Por esa obsesión que tenían los padres de “hacernos ganar un año”, entré a la primaria con cinco años recién cumplidos.
En el acto escolar de inicio de clases, mi madre comentó “parece una laucha” al verme en medio de otros chicos que me llevaban por lo menos un año y media cabeza.
Uno escuchó, y empezó a gritar ¡Laucha! ¡Laucha!. El apodo me acompañó hasta la Universidad.
A los catorce iba yo al tercer año del secundario. Y una mañana de mayo, un sábado, terminábamos la clase de educación física con el profesor Lolo Ciampi. Nos juntaban a los de tercero con los de segundo año.
Lo hacíamos en el Complejo Polideportivo del pueblo, recientemente inaugurado.
Terminamos las tediosas flexiones y el precalentamiento, practicamos salto en largo, salto en alto, lanzamiento de jabalina, lanzamiento de bala (no entiendo esta última disciplina olímpica, lanzar una bola pesada a tres metros).
Y al final el premio, dos tiempos de quince minutos de fútbol. La cancha reducida a menos de la mitad y los arcos armados cada uno con dos buzos.
Los de tercero éramos más que los de segundo, así que a mí y al “Pulga” Cárdenas nos pasaron al equipo de los más chicos. Yo me alegré, ya que mis compañeros eran unos morfones y no me pasaban una.
Antes de empezar el Patón Malcorra (3ro) le gritó al rusito Cohen (2do), esmirriado y con anteojos
–Dale ché, o no tomaste la leche
–¿Querés leche? Aquí tengo, contestó con un gesto desafiante y obsceno el Rusito, mientras esbozaba una feroz sonrisa que mostraba su aparato metálico de ortodoncia.
El coscorrón del profe zanjó la questión en este punto, aunque el clima se empezó a calentar.
Aquello era David contra Goliat, la selección de Liliput versus Noruega. Desparejo a ojos vista.
En el equipo de tercero descollaban el Patón ya mencionado y el Tano Fiori, ambos grandotes, que se disputaban la primacía en los deportes y en el levante.
Hablando de levante, diré que a mí me gustaba Laura, rubia, hermosa. Pero ella, ni cinco de bola.
A los dos minutos el Patón pasó volteando muñecos y nos convirtió el primero.

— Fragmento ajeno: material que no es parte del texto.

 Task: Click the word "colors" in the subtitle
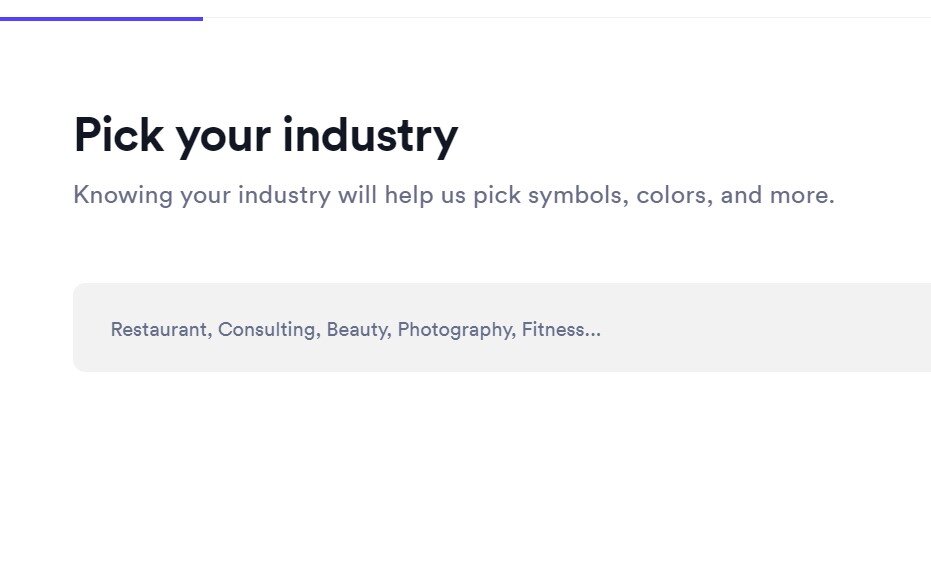(x=672, y=195)
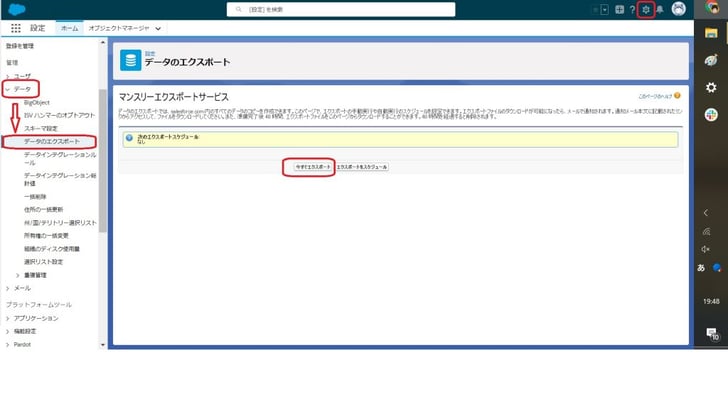Collapse the データ tree section
728x409 pixels.
(x=8, y=89)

Antes de recomenzar asumí un liderazgo provisional y les dije a mis nuevos compañeros: juguemos combinando paredes y pases, van a ver cómo llegamos.

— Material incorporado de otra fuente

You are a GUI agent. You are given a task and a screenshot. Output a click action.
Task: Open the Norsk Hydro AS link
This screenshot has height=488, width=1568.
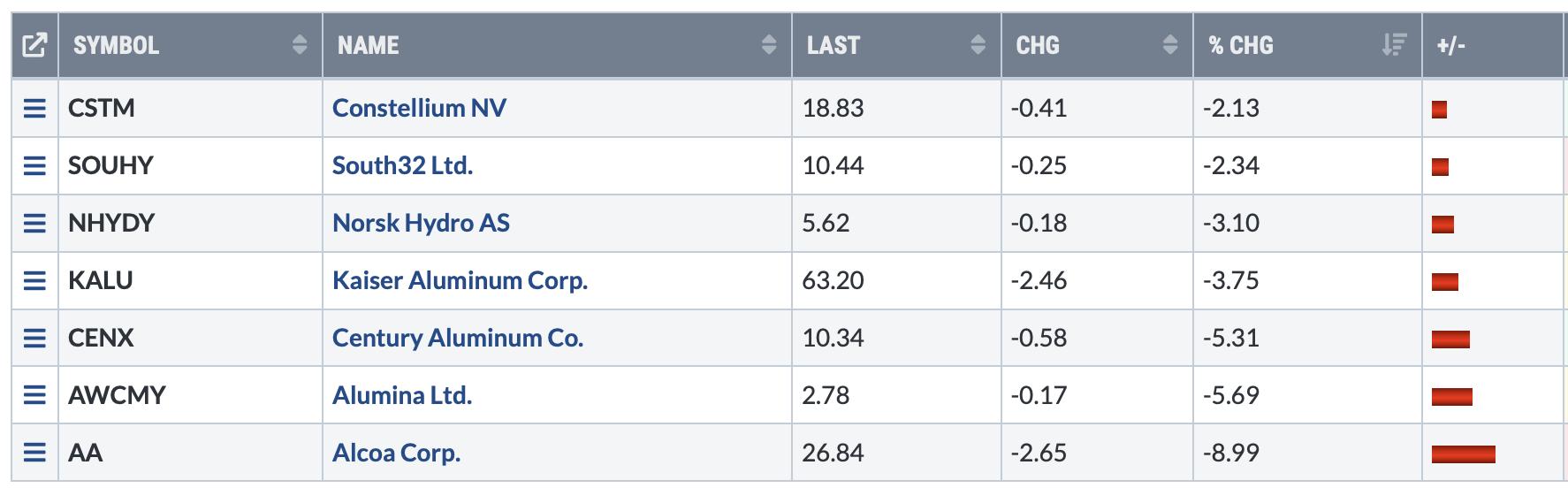pyautogui.click(x=421, y=223)
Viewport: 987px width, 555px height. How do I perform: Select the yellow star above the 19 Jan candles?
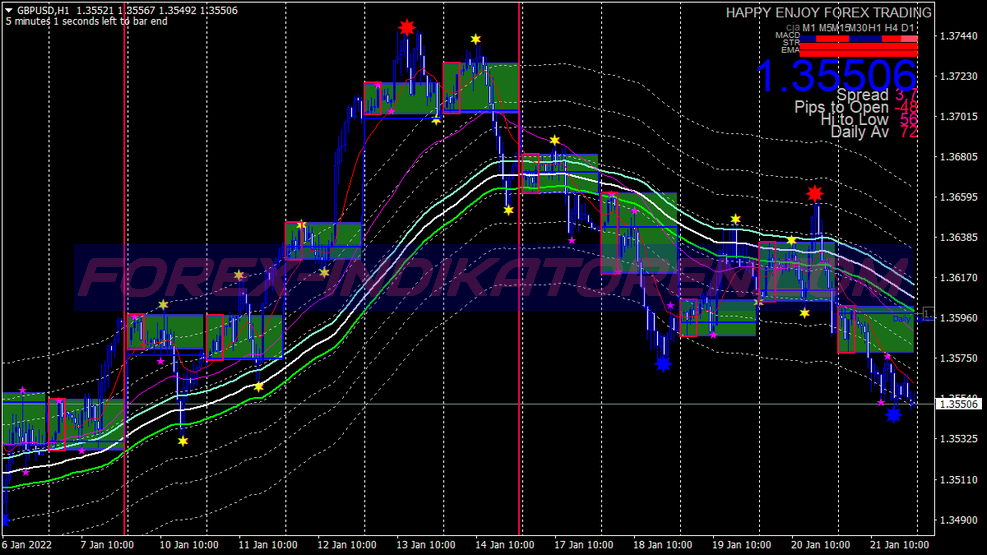[736, 219]
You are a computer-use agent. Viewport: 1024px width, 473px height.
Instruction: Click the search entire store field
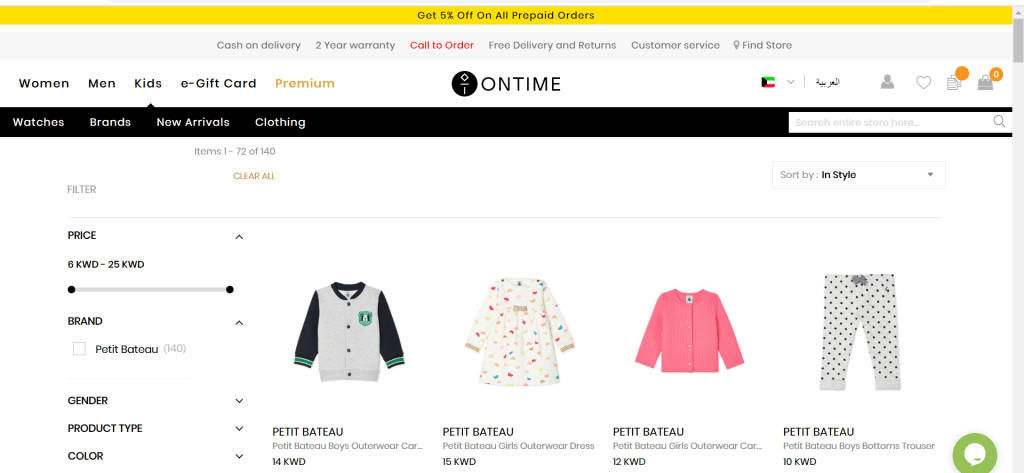(x=888, y=122)
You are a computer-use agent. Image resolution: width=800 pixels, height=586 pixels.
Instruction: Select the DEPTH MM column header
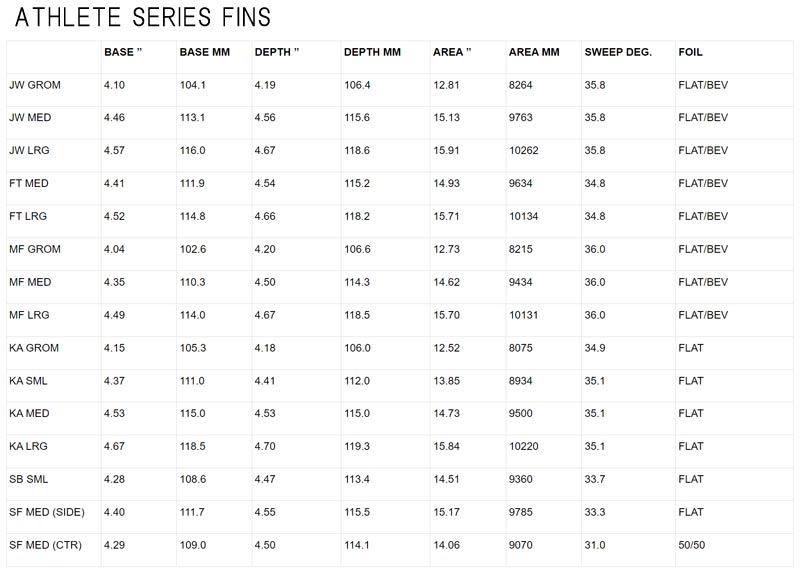(372, 52)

A los pocos minutos, una combinación de paredes entre el Mosquito Chávez, Cárdenas y yo puso la pelota en medio del arco contrario. Uno a uno.
La reacción de los grandotes fue furiosa. Antes del entretiempo nos habían embocado dos pepas más. Tres a uno
El juego se había puesto picante.
Un hachazo del Patón me desparramó por el suelo.

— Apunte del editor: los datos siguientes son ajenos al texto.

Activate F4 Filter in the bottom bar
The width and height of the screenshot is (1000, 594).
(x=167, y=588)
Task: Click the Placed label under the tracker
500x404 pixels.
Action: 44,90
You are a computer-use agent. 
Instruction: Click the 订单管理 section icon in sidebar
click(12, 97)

–¿Estás bien Laucha? me preguntó.
–Si…
Lo bueno es que por el resto del partido jugó limpio.
Durante los cinco minutos de descanso, nos desmayamos sobre el pasto húmedo.
Un grupito de compañeras, entre ellas Laura, pasaba por ahí y se quedaron a ver el partido.
–Miren a estas alimañas cómo les hacen fuerza a los grandotes. Dijo el Profe
–¡A-li-mañas! ¡A-li-mañas! Empezaron a corear las chicas.
Animados por la hinchada, descontamos uno, tres a dos abajo.
Una nueva arremetida del Patón puso las cosas en su lugar: cuatro a dos.
Faltaban cinco minutos, nuestros rivales se relajaron, miraban a las chicas. Cuatro a tres.
Un penal a nuestro favor marcó la paridad.
Faltaban dos minutos. Un ataque combinado de Fiori y de Malcorra los puso con la pelota a dos metros de nuestro arco. Se pelearon por la gloria del último gol y la tiraron afuera.
Sacó el Rusito, me la pasó, la elevé pegándole desde abajo, arrancando los pastos. La recibió de pechito el Pulga, gol y final del partido.
¡Cinco a cuatro!
Envalentonados, nos convertimos en un emblema del pueblo. Desafiábamos a equipos de localidades vecinas. Nos prestaron un garaje en desuso de la Municipalidad y entrenábamos dos veces por semana, con camisetas y todo.
Alimañas Futbol Club, a pesar de la variada suerte en los resultados, se convirtió en una marca registrada en la zona.
Ah! y aunque no me gusta andar contando, Laura comenzó a mirarme con buenos ojos.